A few years ago, managers at Deck America, a company that generates the majority of its leads from canvassing, transferred a failing salesperson to the canvassing squad. One month after that, the company moved him back into sales. “Twelve months later,” says company president Dan Betts, “this person was our salesperson of the year. He sold over a million dollars in net good business. He got the message: Hey, get over it. They're going to say no to you, and that's OK.”

At some home improvement companies, canvassing crews can provide potential sales recruits. They learn the nitty-gritty knocking on doors. “The fact is,” Betts says, “there's no better way to learn how to sell than by going door to door and setting appointments.”

In addition, he says, the same things that attract young people to canvassing jobs — short hours, good pay, working outside the building, freedom, and independence — are often what appeal to salespeople.

RECRUIT TO CULTIVATE Brian Leader, president of Ohio Energy Corp., a $12-million sunroom and window company in Columbus, started canvassing when he was a student at the University of Maryland. He says if canvassers can stick it out and learn to take rejection, they can be excellent salespeople. “They're exposed to a variety of circumstances every single day,” he says. “Those that remain optimistic in light of all that and still do it with a passion become tremendous salespeople.”

However, Leader points out, if you're interested in recruiting canvassers to the sales force, the best way to set the stage is by hiring canvassers who look, and act, like future salespeople.

“They have to have some physical presence about them so that they can become dressed up and polished,” Leader says. “If they aren't polished, and can't be polished, they aren't going to go into the sales force and have any credibility.”

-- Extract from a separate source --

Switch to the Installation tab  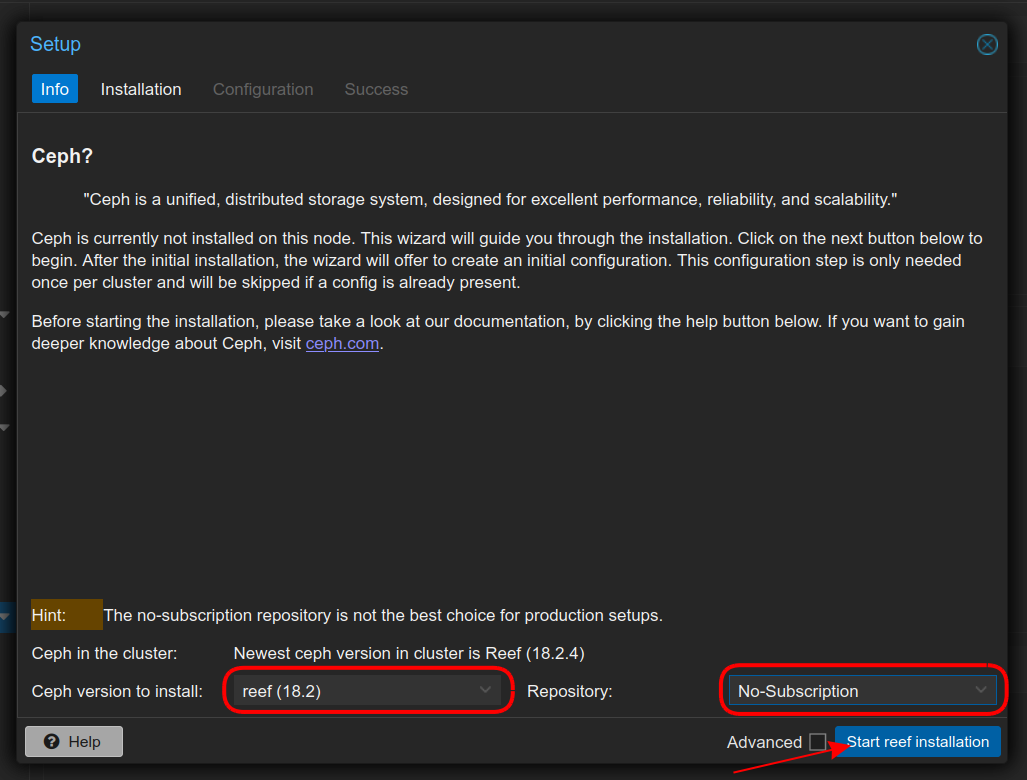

POWER OF SUGGESTION Betts suggests that canvassing supervisors use the power of suggestion to set canvassers with potential on the road to sales. “It takes your manager of prospecting to see something in this individual,” he says. “Most of them aren't going to say, ‘Hey, I want to go into sales now.' You're taking somebody you know can do sales and setting it up for them to give it a try. That's where we see most of the success.”